Stored items:
# # # #

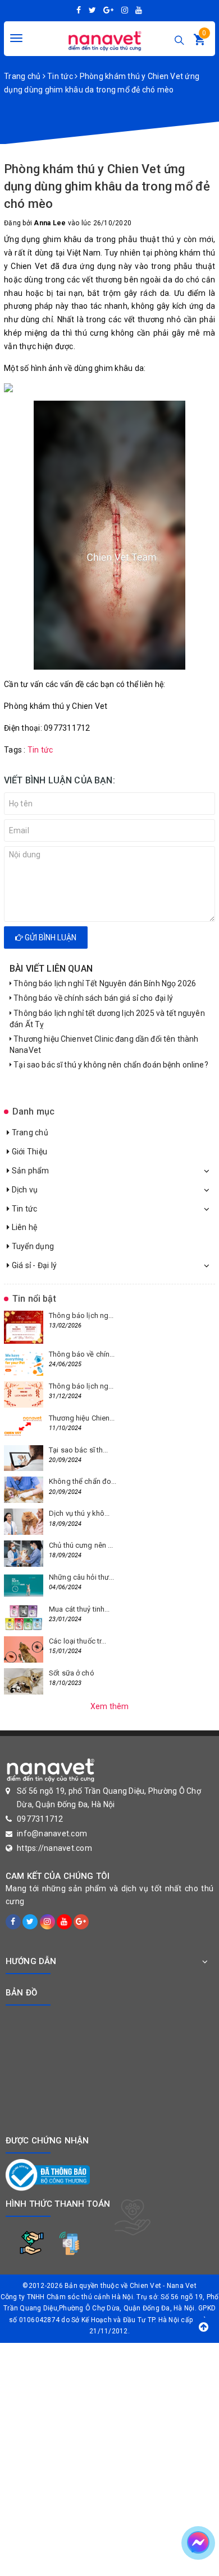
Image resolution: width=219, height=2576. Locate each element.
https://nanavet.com (54, 1848)
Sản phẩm (29, 1170)
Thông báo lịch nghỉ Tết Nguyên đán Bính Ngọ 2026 (104, 983)
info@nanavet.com (52, 1833)
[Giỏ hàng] (199, 42)
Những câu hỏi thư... (82, 1577)
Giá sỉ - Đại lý (33, 1265)
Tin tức (23, 1208)
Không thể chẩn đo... (83, 1481)
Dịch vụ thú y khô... (79, 1513)
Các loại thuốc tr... (78, 1641)
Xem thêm (109, 1706)
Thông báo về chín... (82, 1354)
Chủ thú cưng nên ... (81, 1545)
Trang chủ (29, 1132)
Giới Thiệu (28, 1151)
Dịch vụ (24, 1189)
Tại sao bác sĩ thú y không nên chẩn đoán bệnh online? (110, 1064)
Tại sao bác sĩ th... (78, 1450)
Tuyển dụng (32, 1246)
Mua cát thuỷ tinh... (79, 1609)
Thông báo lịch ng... (81, 1315)
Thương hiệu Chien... (82, 1418)
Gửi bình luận (49, 937)
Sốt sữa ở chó (71, 1673)
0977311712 (40, 1818)
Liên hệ (23, 1227)
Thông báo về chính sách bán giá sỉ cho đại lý (92, 998)
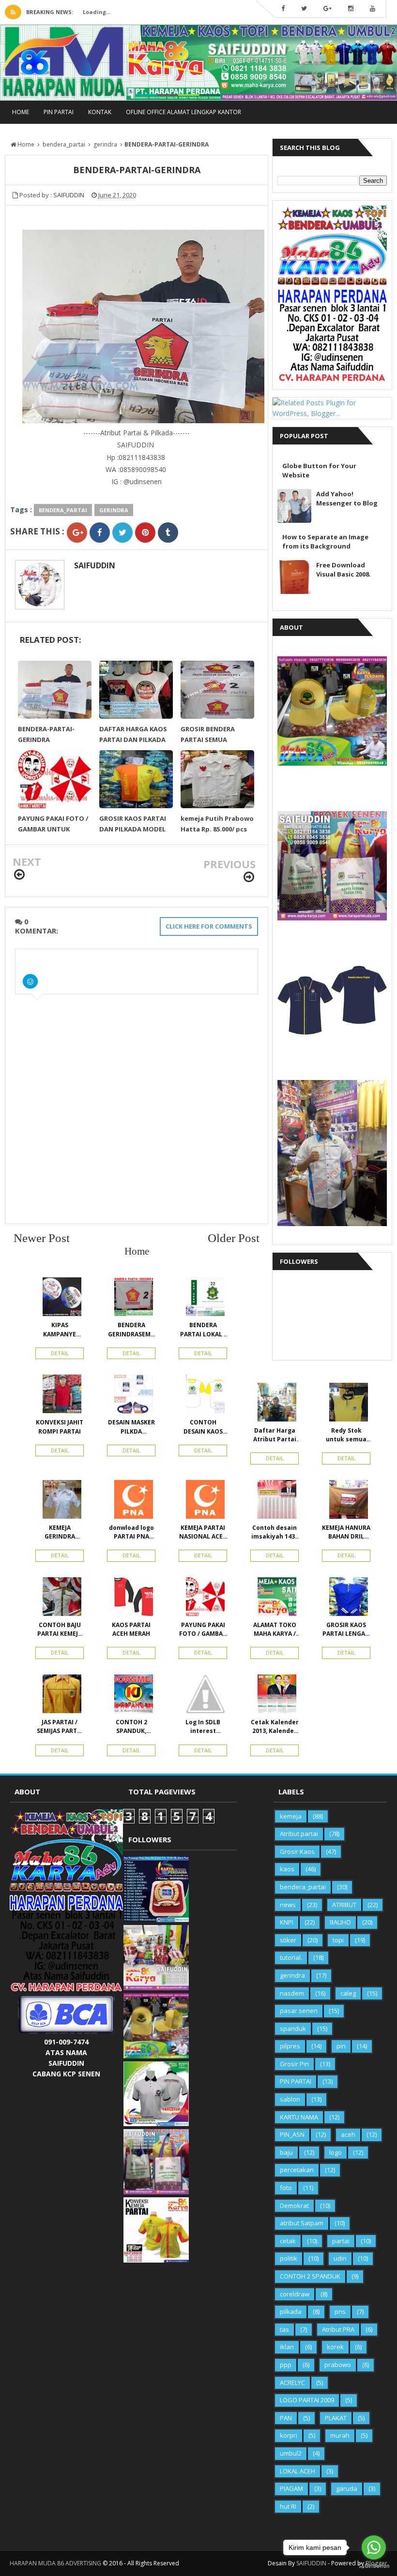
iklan (287, 2346)
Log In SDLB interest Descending (203, 1726)
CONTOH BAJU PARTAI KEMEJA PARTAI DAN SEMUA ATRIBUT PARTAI (59, 1629)
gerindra (113, 510)
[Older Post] (249, 877)
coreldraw (294, 2294)
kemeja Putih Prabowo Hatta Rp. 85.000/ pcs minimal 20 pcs (217, 829)
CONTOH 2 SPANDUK (310, 2276)
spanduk (293, 2028)
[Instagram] (350, 8)
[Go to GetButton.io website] (373, 2566)
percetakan (297, 2169)
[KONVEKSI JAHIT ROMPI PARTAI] (59, 1396)
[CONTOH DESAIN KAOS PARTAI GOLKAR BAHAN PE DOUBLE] (203, 1396)
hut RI (288, 2506)
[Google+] (327, 8)
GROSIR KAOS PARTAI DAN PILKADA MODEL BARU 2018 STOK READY (135, 829)
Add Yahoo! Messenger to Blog (347, 498)
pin (341, 2046)
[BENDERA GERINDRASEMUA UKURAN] (131, 1299)
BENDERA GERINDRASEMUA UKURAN (131, 1329)
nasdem (292, 1993)
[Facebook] (283, 8)
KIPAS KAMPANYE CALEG (59, 1329)
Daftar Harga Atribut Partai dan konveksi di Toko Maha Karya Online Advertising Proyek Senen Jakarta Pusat (274, 1435)
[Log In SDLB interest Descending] (203, 1696)
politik (288, 2258)
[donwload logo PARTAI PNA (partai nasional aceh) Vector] (131, 1502)
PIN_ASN (292, 2134)
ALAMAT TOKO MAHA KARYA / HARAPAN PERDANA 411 (274, 1629)
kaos (287, 1869)
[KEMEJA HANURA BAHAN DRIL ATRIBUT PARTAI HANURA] (346, 1502)
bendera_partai (63, 510)
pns (340, 2311)
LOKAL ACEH (297, 2471)
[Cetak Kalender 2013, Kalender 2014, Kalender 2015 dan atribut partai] (274, 1696)
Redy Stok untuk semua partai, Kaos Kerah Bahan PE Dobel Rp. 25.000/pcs (346, 1435)
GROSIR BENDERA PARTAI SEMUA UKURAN (208, 740)
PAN (286, 2417)
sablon (290, 2099)
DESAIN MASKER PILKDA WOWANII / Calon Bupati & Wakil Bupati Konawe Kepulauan (131, 1427)
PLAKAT (336, 2417)
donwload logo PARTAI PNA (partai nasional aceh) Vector (131, 1532)
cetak (288, 2240)
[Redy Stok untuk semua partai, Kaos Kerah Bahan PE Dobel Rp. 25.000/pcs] (346, 1404)
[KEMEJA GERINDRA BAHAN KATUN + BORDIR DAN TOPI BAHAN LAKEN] (59, 1502)
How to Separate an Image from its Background (325, 541)
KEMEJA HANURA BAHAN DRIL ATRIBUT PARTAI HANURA (346, 1532)
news (288, 1904)
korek (335, 2346)
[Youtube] (372, 8)
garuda (346, 2488)
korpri (288, 2435)
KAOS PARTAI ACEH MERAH (131, 1629)
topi (338, 1940)
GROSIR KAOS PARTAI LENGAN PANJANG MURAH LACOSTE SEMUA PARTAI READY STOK (346, 1629)
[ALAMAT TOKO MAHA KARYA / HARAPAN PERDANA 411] (274, 1599)
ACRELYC (292, 2382)
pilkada (291, 2311)
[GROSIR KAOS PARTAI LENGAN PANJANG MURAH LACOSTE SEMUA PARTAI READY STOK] (346, 1599)
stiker (288, 1940)
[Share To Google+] (77, 532)
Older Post (234, 1237)
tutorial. (291, 1957)
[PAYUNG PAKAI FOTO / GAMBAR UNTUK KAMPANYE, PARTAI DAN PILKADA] (203, 1599)
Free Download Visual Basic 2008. (343, 569)
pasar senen (299, 2010)
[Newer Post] (19, 874)
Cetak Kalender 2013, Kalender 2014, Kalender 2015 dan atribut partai (275, 1726)
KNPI (286, 1922)
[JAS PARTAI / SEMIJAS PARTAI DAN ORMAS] (59, 1696)
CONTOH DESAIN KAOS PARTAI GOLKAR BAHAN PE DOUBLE (203, 1427)
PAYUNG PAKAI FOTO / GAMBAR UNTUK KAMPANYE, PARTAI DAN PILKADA (203, 1629)
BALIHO (340, 1922)
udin (340, 2258)
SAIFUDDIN (94, 565)
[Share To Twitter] (122, 532)
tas (284, 2329)
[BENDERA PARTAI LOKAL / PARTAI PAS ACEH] (203, 1299)
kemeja (291, 1816)
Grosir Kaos (297, 1851)
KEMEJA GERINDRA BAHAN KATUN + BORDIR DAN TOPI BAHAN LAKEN (59, 1532)
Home (20, 112)
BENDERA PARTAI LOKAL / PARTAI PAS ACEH (203, 1329)
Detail (60, 1353)
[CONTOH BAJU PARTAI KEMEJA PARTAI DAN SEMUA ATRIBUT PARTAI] (59, 1599)
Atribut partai (299, 1833)
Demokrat (294, 2205)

# # # #

• **TASK TO COMPLETE**
Only the lines from the one with "pilkada (291, 2311)" through the end of the records above are to be copied, exactly as written.

• **RESPONSE**
pilkada (291, 2311)
[GROSIR KAOS PARTAI LENGAN PANJANG MURAH LACOSTE SEMUA PARTAI READY STOK] (346, 1599)
stiker (288, 1940)
[Share To Google+] (77, 532)
Older Post (234, 1237)
tutorial. (291, 1957)
[PAYUNG PAKAI FOTO / GAMBAR UNTUK KAMPANYE, PARTAI DAN PILKADA] (203, 1599)
Free Download Visual Basic 2008. (343, 569)
pasar senen (299, 2010)
[Newer Post] (19, 874)
Cetak Kalender 2013, Kalender 2014, Kalender 2015 dan atribut partai (275, 1726)
KNPI (286, 1922)
[JAS PARTAI / SEMIJAS PARTAI DAN ORMAS] (59, 1696)
CONTOH DESAIN KAOS PARTAI GOLKAR BAHAN PE DOUBLE (203, 1427)
PAYUNG PAKAI FOTO / GAMBAR UNTUK KAMPANYE, PARTAI DAN PILKADA (203, 1629)
BALIHO (340, 1922)
udin (340, 2258)
SAIFUDDIN (94, 565)
[Share To Twitter] (122, 532)
tas (284, 2329)
[BENDERA PARTAI LOKAL / PARTAI PAS ACEH] (203, 1299)
kemeja (291, 1816)
Grosir Kaos (297, 1851)
KEMEJA GERINDRA BAHAN KATUN + BORDIR DAN TOPI BAHAN LAKEN (59, 1532)
Home (20, 112)
BENDERA PARTAI LOKAL / PARTAI PAS ACEH (203, 1329)
Detail (60, 1353)
[CONTOH BAJU PARTAI KEMEJA PARTAI DAN SEMUA ATRIBUT PARTAI] (59, 1599)
Atribut partai (299, 1833)
Demokrat (294, 2205)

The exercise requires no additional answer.